1919 was a big year for technology as North America gets its first-ever radio station.
December 2019 marks the 100 years of making broadcasting accessible to the general public. Here are historical highlights, followed by STEM activities to try out with your students!
December, 1901: Italian electrical engineer Guglielmo Marconi makes history by transmitting the letter 's' in Morse code across the Atlantic, from Cornwall, England, to Newfoundland, Canada.
December, 1906: Canadian inventor R.A. Fessenden also makes history, transmitting his human voice (and a quick violin solo) to receivers on a fleet of commercial ships off the New England coast. This is what it sounded like:
Some believe Marconi gets too much credit for the invention of the radio, while Fessenden doesn't get enough. They both deserve credit for changing communication forever, taking us from asking how far we could send a message to how fast.
By 1919, radio is finding its way to the masses. In March, 1919, using a radio station facility in Ireland, Marconi engineers achieve the first-ever cross-Atlantic voice broadcast to Nova Scotia, Canada. In December, Montreal gets North America's first-ever broadcast licence for station XWA. Soon after, other stations are popping up all over the continent and by the 1930s, the radio becomes the most popular form of entertainment in the world. For decades, radio continues to prosper and find new ways to capture consumers' imagination.
In 1948, to improve the quality of the sound, US scientists William Shockley, Walter Brattain and John Bordeen invent a relatively tiny, efficient and safe alternative to vacuum tubes, which they call the transistor. This completely changes the game: smaller, portable radios are suddenly possible, and while both US-occupied Japan and Germany have a hand in its innovation, the world's first transistor radio is unveiled by US-based Texas Instruments in 1954. In the years and decades that follow, the transistor radio improves and evolves, setting the stage for portable media players that continue to sweep the market to this day.
It's been exactly 100 years since XWA got its broadcast licence. Today, radio is considered one of the defining innovations of the 20th Century, a precursor to television, the internet, social media and podcasts. So how do we talk about the early days of radio to a classroom raised on instant messaging and streaming? We found some educational resources that could help.
1. Dive into the world of Marconi with these K-8 STEM Lesson Plans
Marconi is generally credited for pioneering the radio in the 1890s, though a number of inventors helped either inspire or expand his work, including German physicist Heinrich Hertz, Danish engineer Valdemar Poulsen and, of course, Fessenden.
Either way, it's clear maritime communication was the focal point of this fledgling turn-of-the-Century technology, which is why the Chatham Marconi Maritime Center (CMMC) was founded as a tribute to the Cape Cod-based RCA Wireless Receiving Station Marconi built for his experiments. The CMMC has great stuff for STEM educators looking to teach the fundamentals of radio communication, like this comprehensive Lesson Plan Roadmap for both elementary and middle school students (image courtesy of CMMC).
You'll love this capsule on how radio was instrumental in understanding earthquakes and developing early warning systems for your geography class; there's also this great comprehensive plan on coding and communication engineering.

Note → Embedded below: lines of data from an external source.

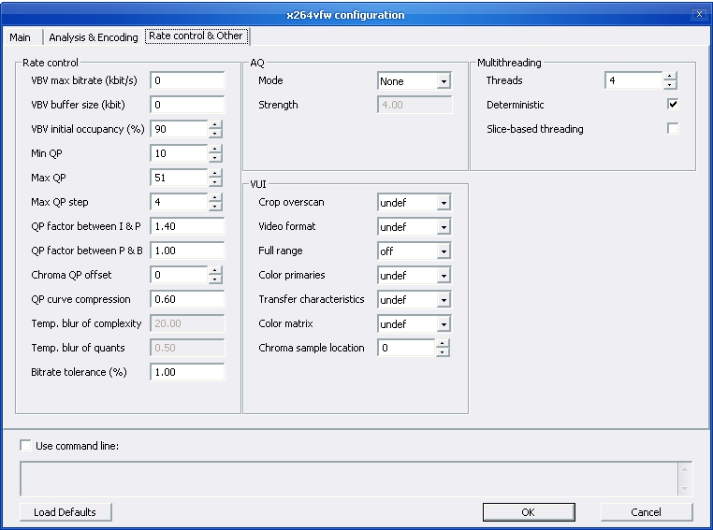Decrease the Min QP spinner value
Image resolution: width=713 pixels, height=530 pixels.
coord(215,158)
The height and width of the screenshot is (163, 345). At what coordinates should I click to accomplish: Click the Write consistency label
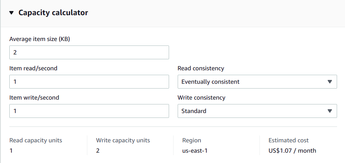coord(201,98)
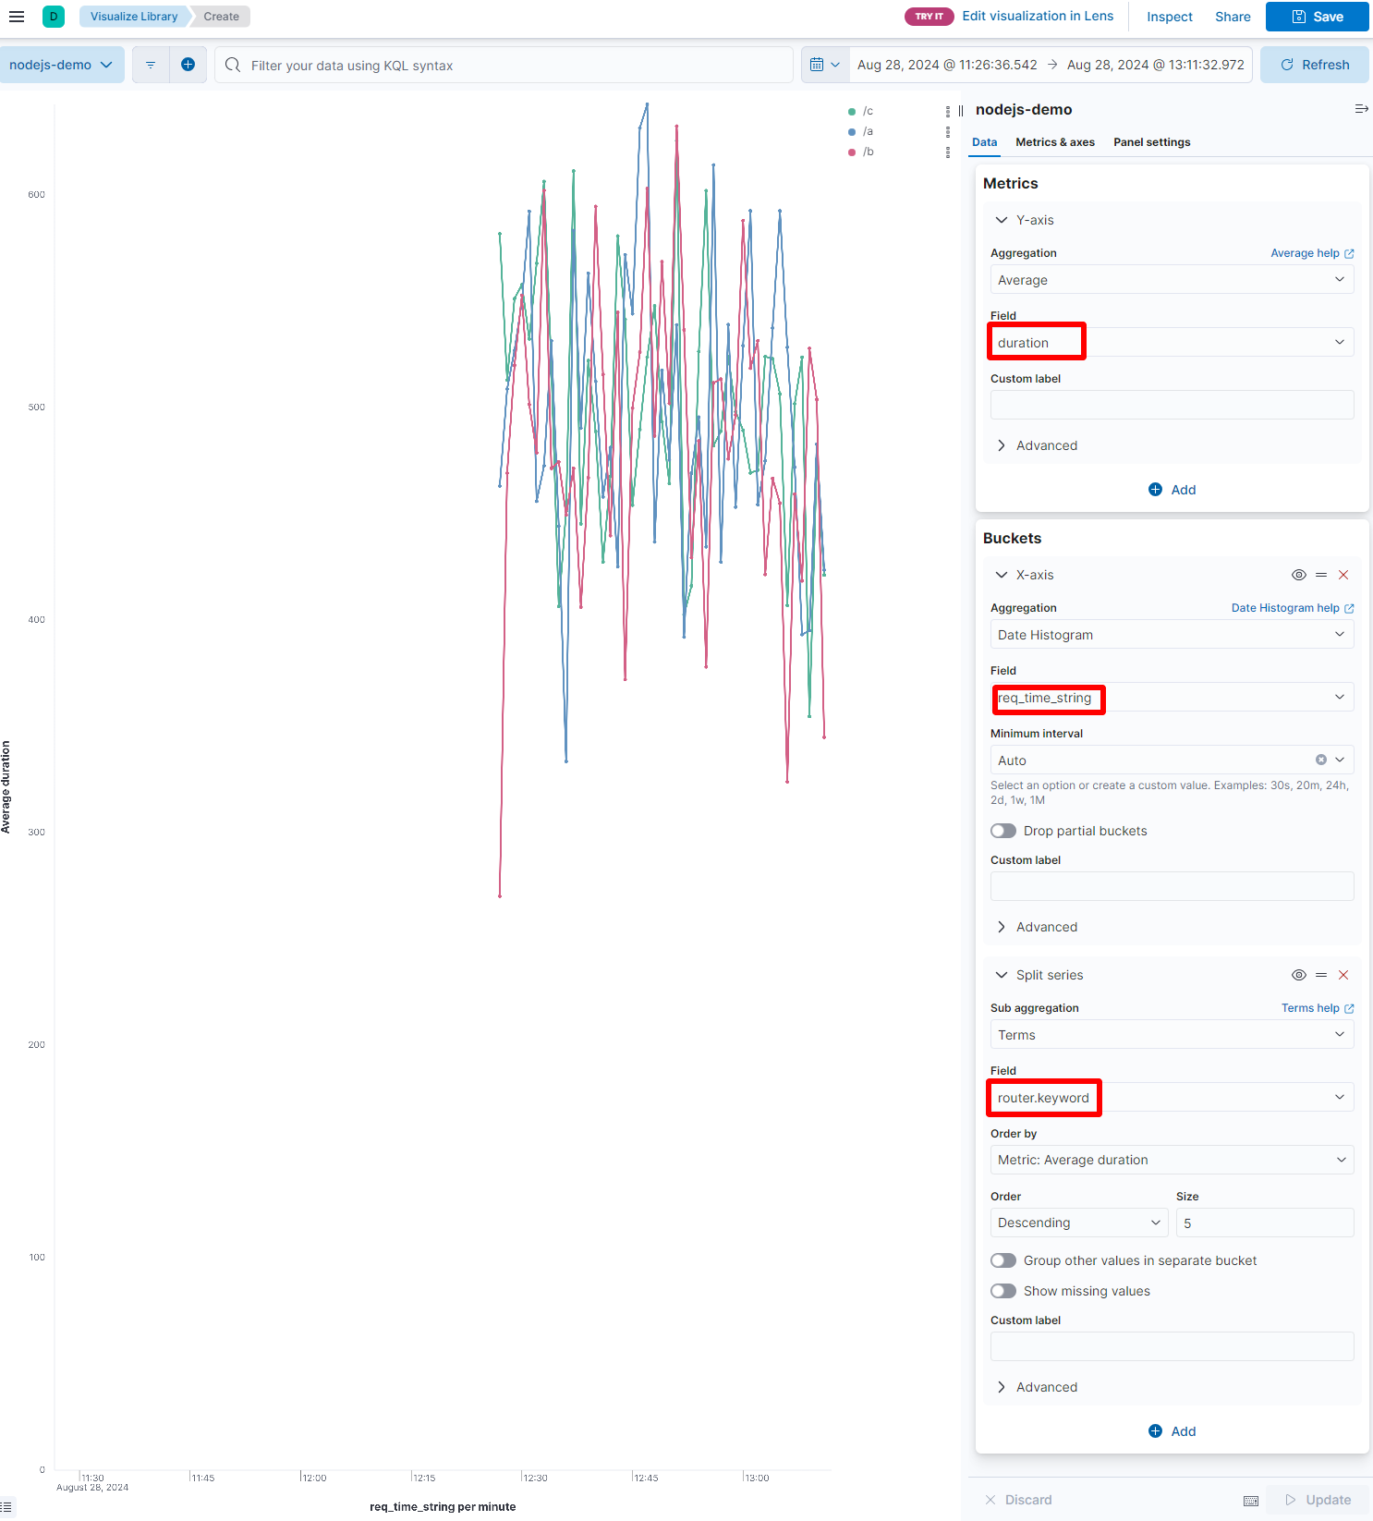
Task: Open the calendar quick date picker
Action: coord(823,65)
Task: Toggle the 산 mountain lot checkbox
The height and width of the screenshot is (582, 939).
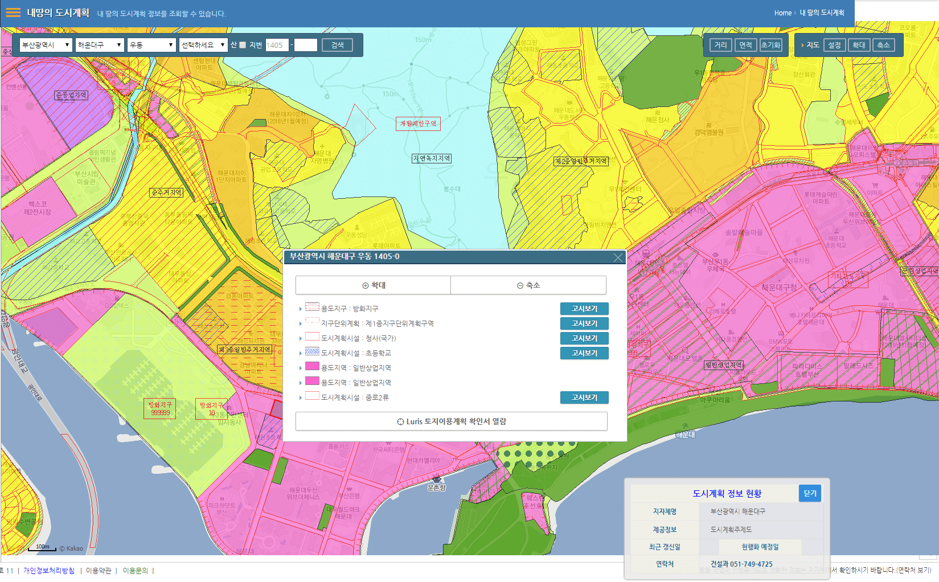Action: pyautogui.click(x=243, y=45)
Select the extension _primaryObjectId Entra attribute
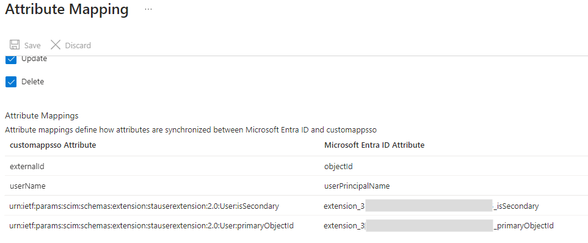The height and width of the screenshot is (243, 588). click(x=439, y=226)
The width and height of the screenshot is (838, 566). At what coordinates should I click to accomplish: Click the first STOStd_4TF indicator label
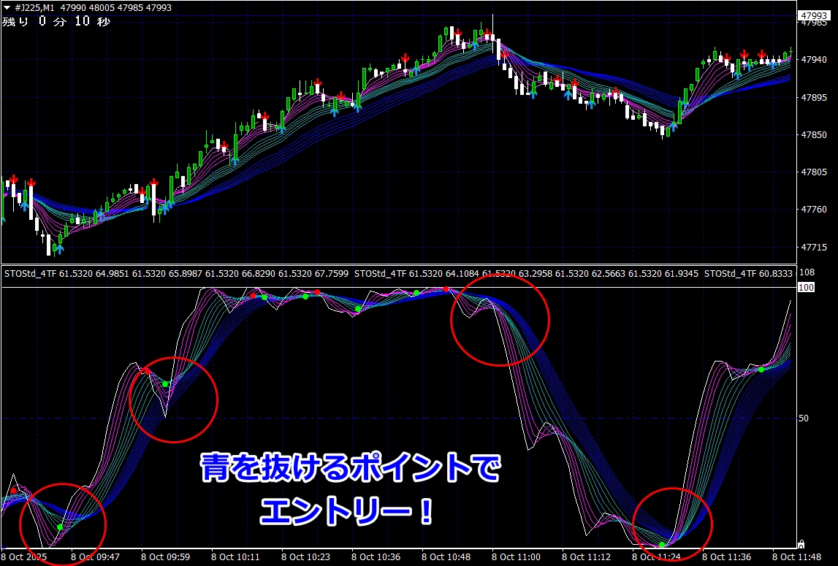pos(30,274)
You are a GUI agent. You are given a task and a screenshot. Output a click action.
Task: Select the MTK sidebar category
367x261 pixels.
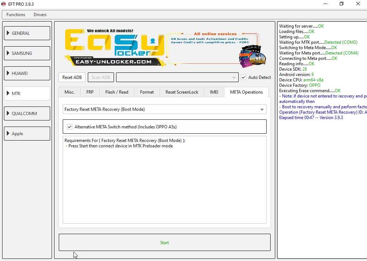(27, 94)
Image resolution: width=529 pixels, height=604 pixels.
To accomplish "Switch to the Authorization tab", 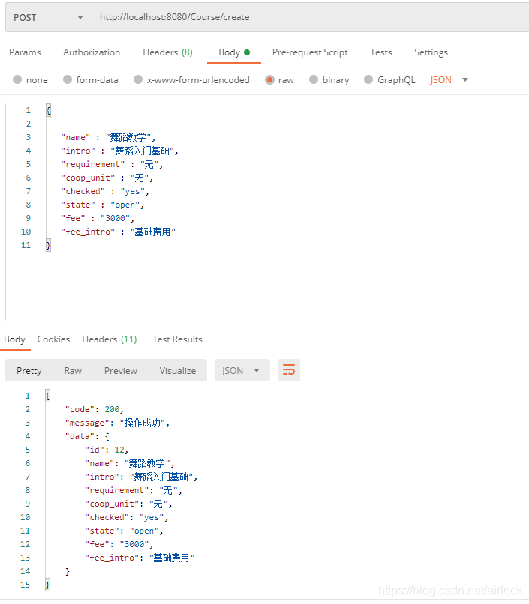I will (x=92, y=52).
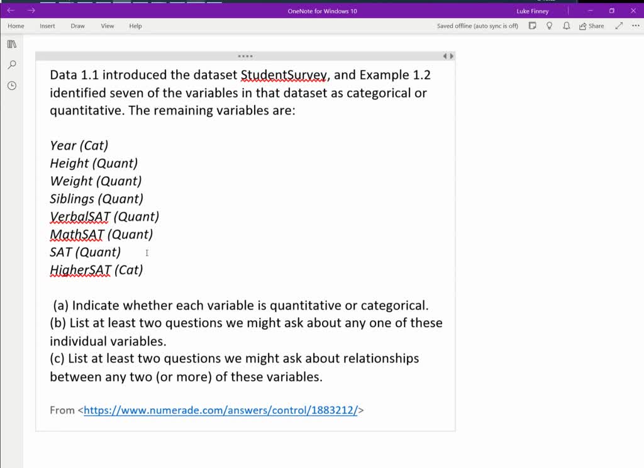Show Recent Notes via the clock icon
The height and width of the screenshot is (468, 644).
point(11,86)
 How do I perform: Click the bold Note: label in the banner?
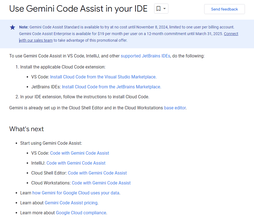pos(24,27)
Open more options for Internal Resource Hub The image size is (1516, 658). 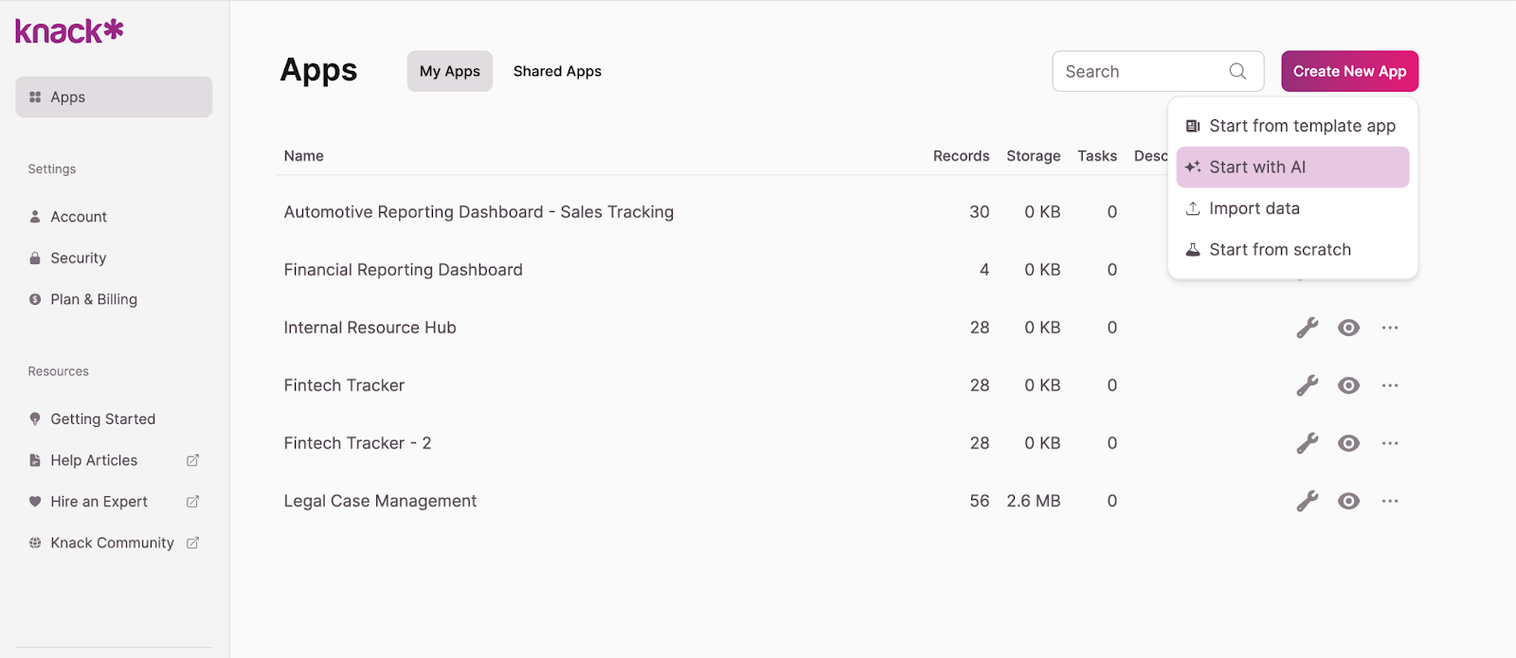pyautogui.click(x=1390, y=328)
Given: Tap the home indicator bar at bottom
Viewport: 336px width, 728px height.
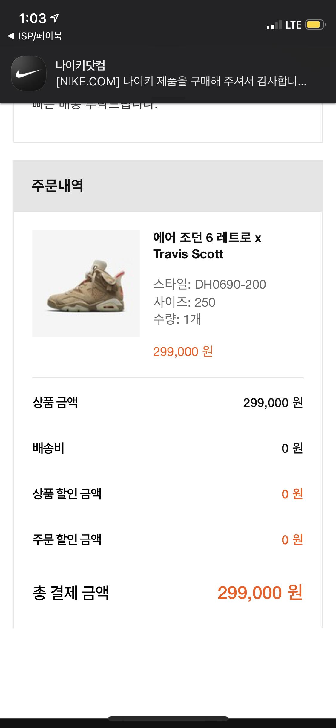Looking at the screenshot, I should coord(168,718).
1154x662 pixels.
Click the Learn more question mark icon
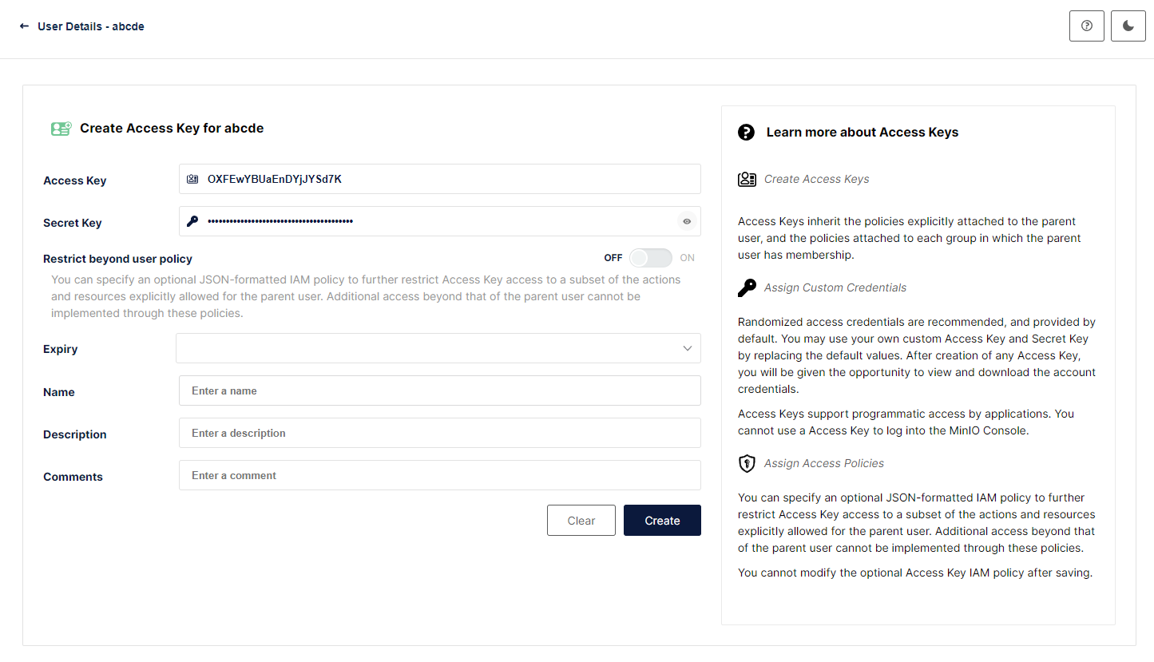tap(746, 133)
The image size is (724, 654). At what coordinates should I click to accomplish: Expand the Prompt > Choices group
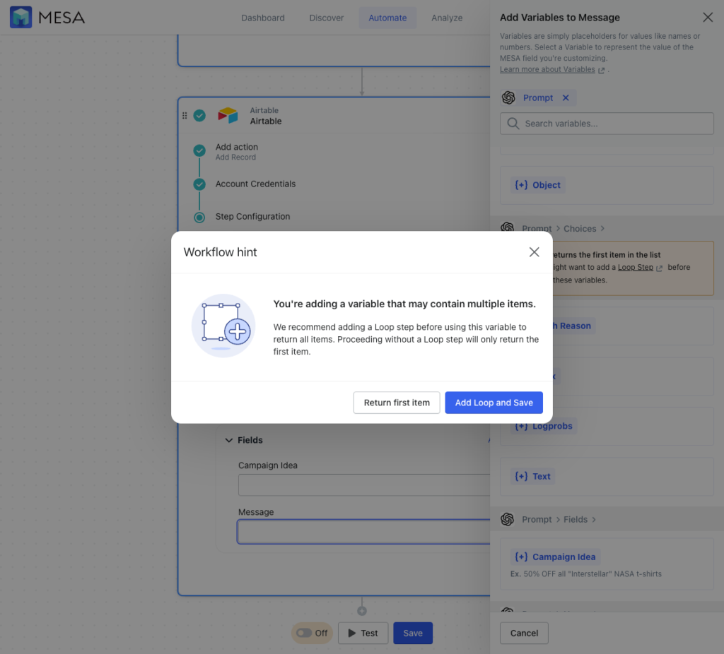[x=602, y=229]
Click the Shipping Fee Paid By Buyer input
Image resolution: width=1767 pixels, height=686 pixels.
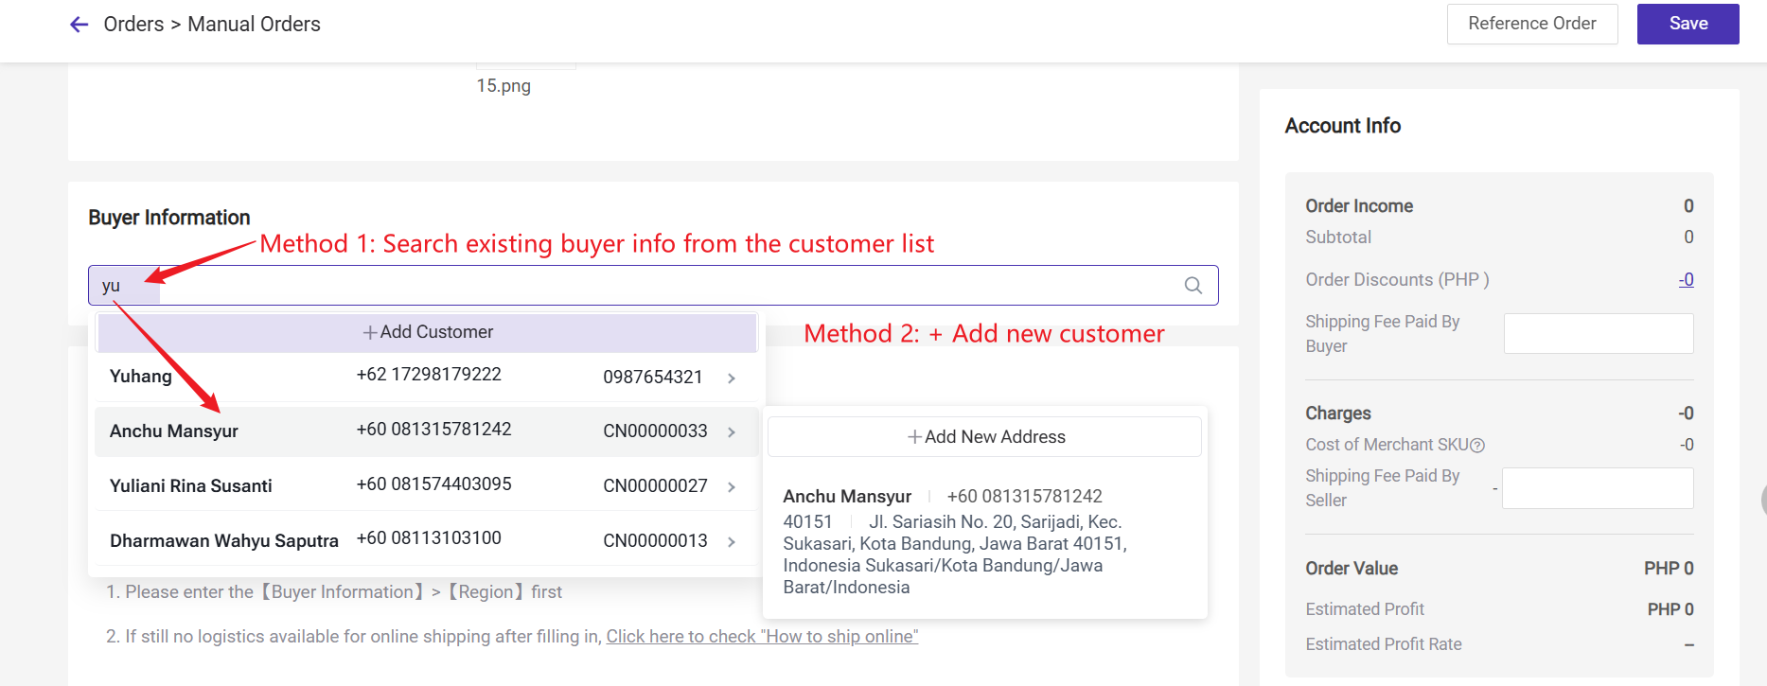1598,334
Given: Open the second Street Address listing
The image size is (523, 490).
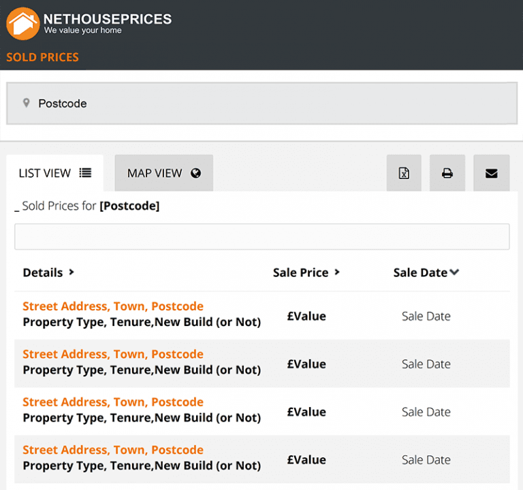Looking at the screenshot, I should tap(113, 354).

2. Let's build a working radio
We've come a long way since the early days of radio, and students can be forgiven for not fully appreciating how incredible this technology was for its time. But that's nothing a good practical activity can't fix, right?
That's why we think middle-schoolers will get a real kick out of this lesson plan courtesy of Teach Engineering, which teaches students how to assemble a working AM radio from a kit. It's a group project (2 per group) that takes about four hours to complete (it can easily be broken up across a few sessions).
Paired with another more theoretical lesson plan on how AM radios work, your students will learn about the circuit components required, and why their placement matters to the radio's functionality.
Students will come for the theory but stay for the practice - after all, who doesn't love a good soldering activity? Soldering is vital engineering experience, one of the building blocks.
3. Students get to run their own radio station with The Broadcast Project
We've tackled the history and the science behind radio technology, but how about the business aspect?
Media Smarts' Broadcast Project is just the lesson plan for this. You'll give your students the opportunity to draft their own radio programming schedule based on their research and understanding of audiences, advertisers and markets. Your students will make calculated decisions using insight from each component of a radio program: hosts, content, message, ads and more. And finally, your class will determine metrics for evaluating their programming schedules.
Perhaps a little more Media Studies than STEM, but an essential component in understanding the ins and outs of the radio industry - past, present and future. Besides, the technological aspect is still a critical component of this discourse... the medium is the message, right?